Foreman became an ordained minister the next year, built a church and started preaching to anyone who would listen.
"It just took over my life," he said. "For 10 years, that's all I did. I never intended to give up boxing, but I never went back to the gym."
Foreman hadn't expected his life to take such a turn. A few years earlier he - and most others - thought he would be heavyweight champion for a long time.
Then he met Ali in Zaire, and everything changed.
It was a fight Foreman thought he would easily win. He was beating everybody up, and Ali was a fading former champion.
Joe Frazier had beaten Ali, and Foreman knocked Frazier down six times in two rounds to win the heavyweight title.
"It was impossible for him to win. There was no way he could beat me," Foreman said.
It turned out there was a way. Ali employed one of the greatest strategic moves in history, covering up on the ropes and making Foreman wear himself out before knocking him out in the eighth round.
"He was smart, but he wasn't as smart as he was brave," Foreman said. "He's the bravest man I've ever met."
Foreman wouldn't fight again for 15 months, and when he did return, his heart wasn't really in it.
Foreman and Ali would go on to become good friends, and remain so today. Ali is perhaps the most recognizable human on the planet, but Foreman is catching up.

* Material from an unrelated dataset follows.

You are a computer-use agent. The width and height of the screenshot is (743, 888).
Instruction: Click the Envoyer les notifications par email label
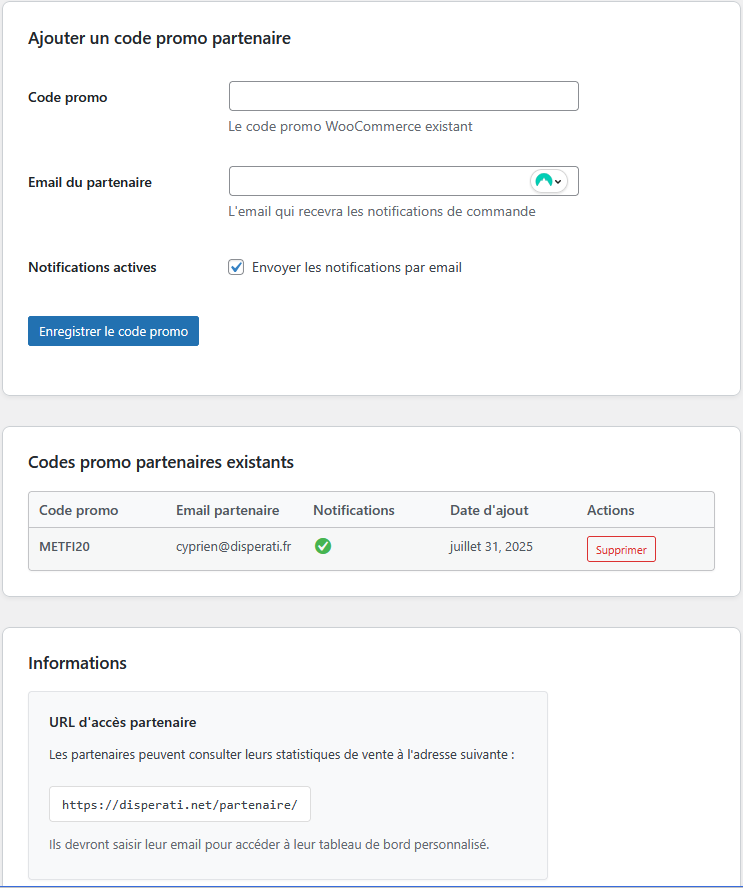click(x=357, y=267)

His grills have been introduced in Europe. He spends much of his time on the road, pitching products or working as a fight commentator for HBO.
His last fight was a disputed loss to Shannon Briggs in November 1997, when he was 48. Elected earlier this month to the International Boxing Hall of Fame, Foreman says he won't fight again, although he admits to being tempted.
"You think it's an easy thing to stop boxing? It was very hard," he said. "You always think there's one more match."
Foreman says he weighs about 270 pounds now, about 20 over his most recent fighting weight. When you're the grill man, though, there are no weigh-ins.
People used to ask Foreman what it was like to fight Ali and lose. Now they want to know his favorite recipe.
For the record, it's salmon steak seasoned with lemon pepper and garlic powder. He grills it for 3 1/2 minutes, wipes the grill and then puts a sliced bagel on for a minute and a half. Served with lowfat cream cheese, it's a breakfast sandwich fit for a champion.
"If I could eat anything, that's the one thing I want," Foreman said.
He would like people to remember he was once a great champion and came back to become a champion once again. He would like them to listen to him preach.
But he's the grill man now, and he's rich beyond belief because of it.
He'd rather be preaching, but a man has to make a living.
"It works," Foreman said. "You're not ashamed of it."